Cultura

Andanças literárias

Nelson Gonçalves
| Tempo de leitura: 2 min

Imagine andar pela terra da garoa explorando a relação entre construções e praças, cada endereço, a partir de versos literários? É o que o jornalista especialista no gênero, João Correia Filho, convida no livro “São Paulo, literalmente”, a terceira obra de sua autoria pela Editora Leya que faz uma conexão entre lugares e literatura.

 

O autor, natural de Leme mas que mora atualmente em Bauru, já publicou “Lisboa em Pessoa” e “À luz de Paris”, ambos guias turísticos literários onde a premissa é degustar os ambientes sempre com as vertentes históricas e construtivas, mas sem deixar de saborear a literatura presente em cada um desses locais. A experiência deu tão certo em terras portuguesas e parisienses, que Correia nos oferece mais um roteiro, agora na Capital paulista.

 

São 11 itinerários, divididos por região, cada qual apresentados pelos principais nomes da literatura brasileira. Por razões naturais, os roteiros traçam linhas e versos em torno da influência e significado do movimento modernista em São Paulo, a partir de autores como Mário de Andrade, Oswald de Andrade e Guilherme de Almeida.

 

Por sinal, no livro em fase de lançamento, o jornalista faz o recorte histórico e literário de cada canto escolhido. Neste caso, natural a conexão com o Modernismo, movimento artístico que nasceu em São Paulo no início do século XX e refletiu as transformações que levaram a cidade a se tornar uma grande metrópole.

 

“O livro traz, naturalmente, uma São Paulo com a ideia do antropofágico presente no movimento modernista, uma cidade em que o dinamismo a refaz todos os dias, ao contrário de Lisboa, marcada por colinas, e de Paris, onde andar a esmo pelas praças faz tanto sentido”, menciona.

 

Sem qualquer comparação, mas para recuperar as três obras lançadas, em Lisboa os mirantes convidam a compreender como as colinas inspiraram o poeta Fernando Pessoa; em Paris, os cafés espalhados próximos de praças deram mais charme aos escritos de Vitor Hugo e Charles Boudelaire; e, claro, em São Paulo, a cidade pulsante tem relação direta com a efervescência dos modernistas.

 

Passeio

 

O passeio literário turístico por São Paulo se inicia pelo núcleo original da cidade, conhecido como Triângulo Histórico, onde foi fundada a Vila de Piratininga, em 1554. Depois o convite vai para o centro expandido, que inclui bairros como República, Bixiga, Liberdade e Luz. 

 

O livro continua seu “percurso” pela Avenida Paulista e de lá para Consolação e Higienópolis.

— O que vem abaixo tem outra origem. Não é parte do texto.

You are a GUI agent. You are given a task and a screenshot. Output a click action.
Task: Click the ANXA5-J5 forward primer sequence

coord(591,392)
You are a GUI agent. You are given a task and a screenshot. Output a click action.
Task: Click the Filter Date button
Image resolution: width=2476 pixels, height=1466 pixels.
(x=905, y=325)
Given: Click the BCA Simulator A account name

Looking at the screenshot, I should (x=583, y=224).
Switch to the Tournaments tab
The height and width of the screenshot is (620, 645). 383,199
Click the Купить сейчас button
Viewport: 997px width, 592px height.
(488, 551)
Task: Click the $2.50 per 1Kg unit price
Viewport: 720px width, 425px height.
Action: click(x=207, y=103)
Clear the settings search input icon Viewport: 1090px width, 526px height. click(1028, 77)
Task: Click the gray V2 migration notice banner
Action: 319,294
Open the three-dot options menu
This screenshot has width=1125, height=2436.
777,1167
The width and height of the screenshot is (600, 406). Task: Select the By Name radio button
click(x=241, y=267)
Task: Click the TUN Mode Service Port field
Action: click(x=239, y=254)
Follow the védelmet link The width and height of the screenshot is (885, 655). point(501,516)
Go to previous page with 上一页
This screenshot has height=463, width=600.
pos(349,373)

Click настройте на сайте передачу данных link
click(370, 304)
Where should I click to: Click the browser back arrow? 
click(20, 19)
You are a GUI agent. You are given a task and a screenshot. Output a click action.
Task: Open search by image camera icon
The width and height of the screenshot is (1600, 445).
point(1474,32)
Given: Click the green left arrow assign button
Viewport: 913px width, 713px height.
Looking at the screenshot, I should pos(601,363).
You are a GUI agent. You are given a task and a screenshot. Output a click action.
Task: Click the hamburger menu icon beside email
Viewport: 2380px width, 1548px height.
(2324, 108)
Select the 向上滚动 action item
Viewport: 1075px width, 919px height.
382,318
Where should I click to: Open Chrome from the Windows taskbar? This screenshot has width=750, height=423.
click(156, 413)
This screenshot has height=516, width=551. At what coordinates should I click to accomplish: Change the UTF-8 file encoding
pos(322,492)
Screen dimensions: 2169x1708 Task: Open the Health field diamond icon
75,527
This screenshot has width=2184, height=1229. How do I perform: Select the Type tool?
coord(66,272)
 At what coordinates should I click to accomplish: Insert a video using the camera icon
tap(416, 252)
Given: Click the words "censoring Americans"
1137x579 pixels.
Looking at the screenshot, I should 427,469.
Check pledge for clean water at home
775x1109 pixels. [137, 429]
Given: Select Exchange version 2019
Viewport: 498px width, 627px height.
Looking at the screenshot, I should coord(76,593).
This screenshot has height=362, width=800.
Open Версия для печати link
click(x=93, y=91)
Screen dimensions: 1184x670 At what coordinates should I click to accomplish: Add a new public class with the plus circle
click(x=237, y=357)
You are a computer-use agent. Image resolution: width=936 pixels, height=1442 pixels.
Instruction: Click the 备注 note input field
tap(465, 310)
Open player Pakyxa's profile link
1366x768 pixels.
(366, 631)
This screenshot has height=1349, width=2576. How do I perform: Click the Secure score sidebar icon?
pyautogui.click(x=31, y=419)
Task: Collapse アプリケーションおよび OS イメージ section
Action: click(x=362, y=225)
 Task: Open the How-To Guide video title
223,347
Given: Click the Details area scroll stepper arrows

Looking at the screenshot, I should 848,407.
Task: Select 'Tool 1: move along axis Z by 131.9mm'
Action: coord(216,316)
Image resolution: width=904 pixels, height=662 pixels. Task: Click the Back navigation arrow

A partir daí, segue para as demais áreas da cidade – Zona Leste (Brás e Belém), Zona Sul, que tem dois itinerários (Vila Mariana e Ibirapuera), Zona Oeste (que inclui os bairros de Pinheiros, Vila Madalena, Perdizes, Pompeia, Lapa e Barra Funda) e Zona Norte (com destaque para o Pico do Jaraguá). 

 

Os itinerários, conta o autor, foram divididos de acordo com o universo literário a que pertencem, pela proximidade geográfica e histórica e pelas facilidades de locomoção entre eles. “Para auxiliar o leitor com a localização, há um mapa no que mostra onde está cada itinerário”, informa a editora.